The narrator, who is never named, is a Columbia graduate living in Manhattan and working at an art gallery. She lives her life supplemented by sleeping and consuming anti-anxiety medication or any other pills she can get her hands on. She becomes annoyed that her everyday life (work, her best-friend Reva and her on-and-off boyfriend Trevor) is getting in the way of sleep. So, with the aid of an experimental artist and forgetful therapist, she sleeps for four months, waking up every day to eat, shower and ingest sleeping pills. The artist brings her pizza and shampoo in exchange for the ability to create whatever he likes in her empty apartment and with her sleeping body. She wakes up with a moderately better outlook on life.

This all takes place from 2000 to 2001. The novel ends on September 11, 2001, with the destruction of the twin towers and Reva’s death in the collapse.

I saw this in a bookstore, it had hot pink print and a sad-looking Victorian woman on the cover.
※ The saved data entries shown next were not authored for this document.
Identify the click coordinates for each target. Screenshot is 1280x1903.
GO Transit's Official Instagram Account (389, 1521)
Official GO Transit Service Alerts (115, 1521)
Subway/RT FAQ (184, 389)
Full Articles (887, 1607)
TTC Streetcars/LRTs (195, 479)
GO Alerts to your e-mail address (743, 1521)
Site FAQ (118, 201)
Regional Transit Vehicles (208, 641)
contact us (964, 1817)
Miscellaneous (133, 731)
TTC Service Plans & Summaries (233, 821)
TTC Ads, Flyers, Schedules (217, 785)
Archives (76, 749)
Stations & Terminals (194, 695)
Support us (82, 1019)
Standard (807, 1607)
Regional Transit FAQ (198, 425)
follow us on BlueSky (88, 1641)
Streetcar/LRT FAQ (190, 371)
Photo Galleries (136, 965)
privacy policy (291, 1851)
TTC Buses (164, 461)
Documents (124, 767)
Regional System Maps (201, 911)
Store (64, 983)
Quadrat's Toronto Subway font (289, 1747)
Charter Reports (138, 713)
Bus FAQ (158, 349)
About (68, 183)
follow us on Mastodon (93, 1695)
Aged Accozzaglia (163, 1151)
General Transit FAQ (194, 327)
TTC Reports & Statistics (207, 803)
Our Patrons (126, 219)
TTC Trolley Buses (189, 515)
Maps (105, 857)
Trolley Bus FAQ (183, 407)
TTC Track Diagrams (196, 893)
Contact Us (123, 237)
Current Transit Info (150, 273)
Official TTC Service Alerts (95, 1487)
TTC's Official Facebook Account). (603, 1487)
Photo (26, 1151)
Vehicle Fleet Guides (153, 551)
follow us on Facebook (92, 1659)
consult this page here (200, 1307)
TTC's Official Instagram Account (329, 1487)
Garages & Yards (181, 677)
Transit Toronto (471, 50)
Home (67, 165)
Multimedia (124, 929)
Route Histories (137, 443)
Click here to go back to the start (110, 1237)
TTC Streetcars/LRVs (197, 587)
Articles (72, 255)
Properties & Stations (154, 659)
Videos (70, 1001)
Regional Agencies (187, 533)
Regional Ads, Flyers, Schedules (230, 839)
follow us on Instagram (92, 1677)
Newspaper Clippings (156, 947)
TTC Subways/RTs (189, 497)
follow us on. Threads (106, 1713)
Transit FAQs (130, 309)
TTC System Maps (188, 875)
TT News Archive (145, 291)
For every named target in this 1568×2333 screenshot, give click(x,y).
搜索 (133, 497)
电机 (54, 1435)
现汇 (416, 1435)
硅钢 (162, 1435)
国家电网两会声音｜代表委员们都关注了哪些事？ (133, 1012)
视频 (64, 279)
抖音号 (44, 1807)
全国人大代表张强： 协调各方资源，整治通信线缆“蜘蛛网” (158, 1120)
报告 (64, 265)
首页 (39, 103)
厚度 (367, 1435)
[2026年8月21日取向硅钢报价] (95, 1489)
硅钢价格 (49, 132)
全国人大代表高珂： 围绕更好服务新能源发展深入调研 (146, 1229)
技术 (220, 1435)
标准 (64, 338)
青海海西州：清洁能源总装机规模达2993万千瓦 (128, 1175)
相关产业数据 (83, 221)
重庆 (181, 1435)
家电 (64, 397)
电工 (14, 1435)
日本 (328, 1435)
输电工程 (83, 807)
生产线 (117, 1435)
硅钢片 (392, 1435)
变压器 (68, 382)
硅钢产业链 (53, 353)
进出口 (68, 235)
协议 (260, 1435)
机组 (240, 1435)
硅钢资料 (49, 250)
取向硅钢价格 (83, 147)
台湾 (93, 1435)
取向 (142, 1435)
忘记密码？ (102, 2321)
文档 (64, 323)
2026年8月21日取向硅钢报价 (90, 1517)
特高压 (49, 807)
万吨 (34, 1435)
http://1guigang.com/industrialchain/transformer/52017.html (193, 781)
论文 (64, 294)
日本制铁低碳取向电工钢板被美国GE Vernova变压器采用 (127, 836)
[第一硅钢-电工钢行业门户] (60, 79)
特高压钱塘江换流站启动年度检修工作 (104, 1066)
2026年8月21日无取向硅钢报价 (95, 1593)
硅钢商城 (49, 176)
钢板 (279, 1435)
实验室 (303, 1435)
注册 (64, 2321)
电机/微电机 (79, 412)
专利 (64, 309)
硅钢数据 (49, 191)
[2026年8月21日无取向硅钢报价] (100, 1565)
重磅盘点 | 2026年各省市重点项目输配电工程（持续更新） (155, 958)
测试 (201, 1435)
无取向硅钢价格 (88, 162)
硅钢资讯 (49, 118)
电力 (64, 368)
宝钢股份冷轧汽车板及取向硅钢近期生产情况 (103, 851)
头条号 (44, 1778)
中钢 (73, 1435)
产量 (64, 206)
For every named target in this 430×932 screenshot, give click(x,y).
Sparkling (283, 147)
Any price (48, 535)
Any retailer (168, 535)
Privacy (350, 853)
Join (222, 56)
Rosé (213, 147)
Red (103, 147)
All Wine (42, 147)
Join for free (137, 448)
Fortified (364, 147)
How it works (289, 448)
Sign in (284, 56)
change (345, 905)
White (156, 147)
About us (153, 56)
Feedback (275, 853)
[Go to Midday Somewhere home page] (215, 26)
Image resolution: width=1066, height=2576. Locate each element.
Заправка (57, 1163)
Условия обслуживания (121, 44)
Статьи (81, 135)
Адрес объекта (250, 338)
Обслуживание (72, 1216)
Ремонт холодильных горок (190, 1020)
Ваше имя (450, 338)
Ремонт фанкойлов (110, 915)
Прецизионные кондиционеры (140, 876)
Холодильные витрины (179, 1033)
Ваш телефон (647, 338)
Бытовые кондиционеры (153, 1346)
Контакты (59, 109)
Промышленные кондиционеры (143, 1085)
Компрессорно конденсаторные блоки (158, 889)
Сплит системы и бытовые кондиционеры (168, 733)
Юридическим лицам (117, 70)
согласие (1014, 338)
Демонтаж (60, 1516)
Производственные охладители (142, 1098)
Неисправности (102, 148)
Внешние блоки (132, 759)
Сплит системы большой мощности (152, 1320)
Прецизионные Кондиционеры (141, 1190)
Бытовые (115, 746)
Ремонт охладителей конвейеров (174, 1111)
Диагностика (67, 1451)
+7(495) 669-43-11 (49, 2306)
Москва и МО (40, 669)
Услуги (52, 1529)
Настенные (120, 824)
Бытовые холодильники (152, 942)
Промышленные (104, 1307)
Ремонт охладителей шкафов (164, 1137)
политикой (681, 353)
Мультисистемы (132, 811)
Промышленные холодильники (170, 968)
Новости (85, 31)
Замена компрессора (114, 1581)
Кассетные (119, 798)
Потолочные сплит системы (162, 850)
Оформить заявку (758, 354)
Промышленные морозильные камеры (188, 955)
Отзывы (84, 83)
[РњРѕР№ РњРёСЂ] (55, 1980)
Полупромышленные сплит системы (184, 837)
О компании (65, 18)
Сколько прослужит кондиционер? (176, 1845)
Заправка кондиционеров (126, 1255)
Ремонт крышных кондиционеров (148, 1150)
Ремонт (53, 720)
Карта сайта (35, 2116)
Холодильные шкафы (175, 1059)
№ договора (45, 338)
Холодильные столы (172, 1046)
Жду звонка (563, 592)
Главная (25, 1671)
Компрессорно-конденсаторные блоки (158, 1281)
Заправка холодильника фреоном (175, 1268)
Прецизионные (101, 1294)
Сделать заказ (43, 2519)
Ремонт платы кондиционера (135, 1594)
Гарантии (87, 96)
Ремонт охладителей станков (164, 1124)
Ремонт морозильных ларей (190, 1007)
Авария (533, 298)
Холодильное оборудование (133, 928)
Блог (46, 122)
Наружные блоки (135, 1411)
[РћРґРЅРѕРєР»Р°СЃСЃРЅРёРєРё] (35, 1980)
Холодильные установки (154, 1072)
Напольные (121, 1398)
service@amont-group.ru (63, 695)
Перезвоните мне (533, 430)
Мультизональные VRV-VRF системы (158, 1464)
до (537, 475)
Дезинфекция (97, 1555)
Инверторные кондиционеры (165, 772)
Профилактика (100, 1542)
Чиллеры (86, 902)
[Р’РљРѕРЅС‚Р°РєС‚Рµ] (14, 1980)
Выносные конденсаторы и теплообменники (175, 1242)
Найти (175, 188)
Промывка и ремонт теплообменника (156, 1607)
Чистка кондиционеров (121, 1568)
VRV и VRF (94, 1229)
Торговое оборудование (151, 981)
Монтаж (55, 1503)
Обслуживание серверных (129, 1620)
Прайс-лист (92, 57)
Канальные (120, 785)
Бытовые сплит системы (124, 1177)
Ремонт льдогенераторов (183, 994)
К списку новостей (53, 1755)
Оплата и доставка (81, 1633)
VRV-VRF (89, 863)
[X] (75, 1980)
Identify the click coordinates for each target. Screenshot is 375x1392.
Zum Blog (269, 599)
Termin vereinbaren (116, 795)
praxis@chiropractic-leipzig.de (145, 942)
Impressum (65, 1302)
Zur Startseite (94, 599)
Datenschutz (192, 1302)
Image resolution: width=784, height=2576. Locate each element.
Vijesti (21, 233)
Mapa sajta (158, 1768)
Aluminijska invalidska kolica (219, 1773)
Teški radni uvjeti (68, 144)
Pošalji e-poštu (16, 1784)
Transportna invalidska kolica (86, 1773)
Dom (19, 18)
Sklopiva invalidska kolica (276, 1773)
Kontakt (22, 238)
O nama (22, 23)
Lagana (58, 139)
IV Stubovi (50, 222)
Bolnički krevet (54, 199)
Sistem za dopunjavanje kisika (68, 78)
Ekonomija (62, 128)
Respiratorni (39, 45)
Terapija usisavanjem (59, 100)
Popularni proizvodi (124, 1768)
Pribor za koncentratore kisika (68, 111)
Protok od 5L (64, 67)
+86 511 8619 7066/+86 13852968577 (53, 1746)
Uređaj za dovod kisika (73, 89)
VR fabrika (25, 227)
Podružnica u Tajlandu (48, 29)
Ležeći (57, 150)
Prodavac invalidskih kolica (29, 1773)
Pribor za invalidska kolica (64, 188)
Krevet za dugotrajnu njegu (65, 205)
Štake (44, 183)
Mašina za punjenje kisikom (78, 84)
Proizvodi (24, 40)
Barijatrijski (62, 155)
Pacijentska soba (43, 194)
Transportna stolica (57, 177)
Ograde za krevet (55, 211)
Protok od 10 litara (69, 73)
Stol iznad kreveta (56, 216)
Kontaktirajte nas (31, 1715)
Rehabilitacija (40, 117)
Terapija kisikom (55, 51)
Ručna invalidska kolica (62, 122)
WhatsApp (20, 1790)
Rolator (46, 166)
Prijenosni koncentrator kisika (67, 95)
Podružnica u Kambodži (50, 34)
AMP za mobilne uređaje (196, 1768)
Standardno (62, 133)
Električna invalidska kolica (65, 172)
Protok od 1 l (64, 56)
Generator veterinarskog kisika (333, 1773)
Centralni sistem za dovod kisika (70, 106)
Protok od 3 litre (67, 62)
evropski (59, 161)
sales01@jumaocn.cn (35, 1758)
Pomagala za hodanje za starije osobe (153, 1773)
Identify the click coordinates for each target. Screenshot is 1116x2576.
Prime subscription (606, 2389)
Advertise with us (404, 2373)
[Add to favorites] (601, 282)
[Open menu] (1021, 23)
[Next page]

It was in the Book Tok section of Barnes and Noble. This was all I needed—I bought it.

I was expecting to be wowed; I found myself disappointed.

This isn’t to say the book was bad. The writing was captivating and I laughed out loud at parts, but I found myself being pulled through the novel at a sluggish speed. It felt like I was thinking the narrator’s thoughts for her. The problem was the narrator herself, and not because I don’t know what Moshfegh was doing. I understand the push to prove that female main characters can be unlikeable. I get the commentary on pre-9/11 New York City, and the privileged people that flocked to it.

The narrator dislikes her best friend Reva, insulting her looks, attitude and every word. She’s comically bad at her job, sleeping in a closet and forgetting tasks. But she is bankrolled by her deceased parents’ money and unemployment. The narrator is the epitome of everything shallow and terrible about the privileged elite of New York in the early 2000s.

All of this is fine. If the book were just a look into and criticism of a rich addict who is also a depressed insomniac, I wouldn’t be mad. But the last 10 pages or so make it a story of redemption; when Reva dies in the events of the 9/11 attacks, the narrator is reminded of the fragility of life.

The narrator’s self-improvement is aggravating. She becomes a better person because she essentially overdoses on sleeping pills, doesn’t die and then sees her best friend, who she has only recently started liking, die in a terror attack.

I understand why “My Year of Rest and Relaxation” is popular and acclaimed. But, to redeem a character whose whole persona is a mean, New York socialite with an addiction who takes a ‘life-changing’ nap is a lot to pull off.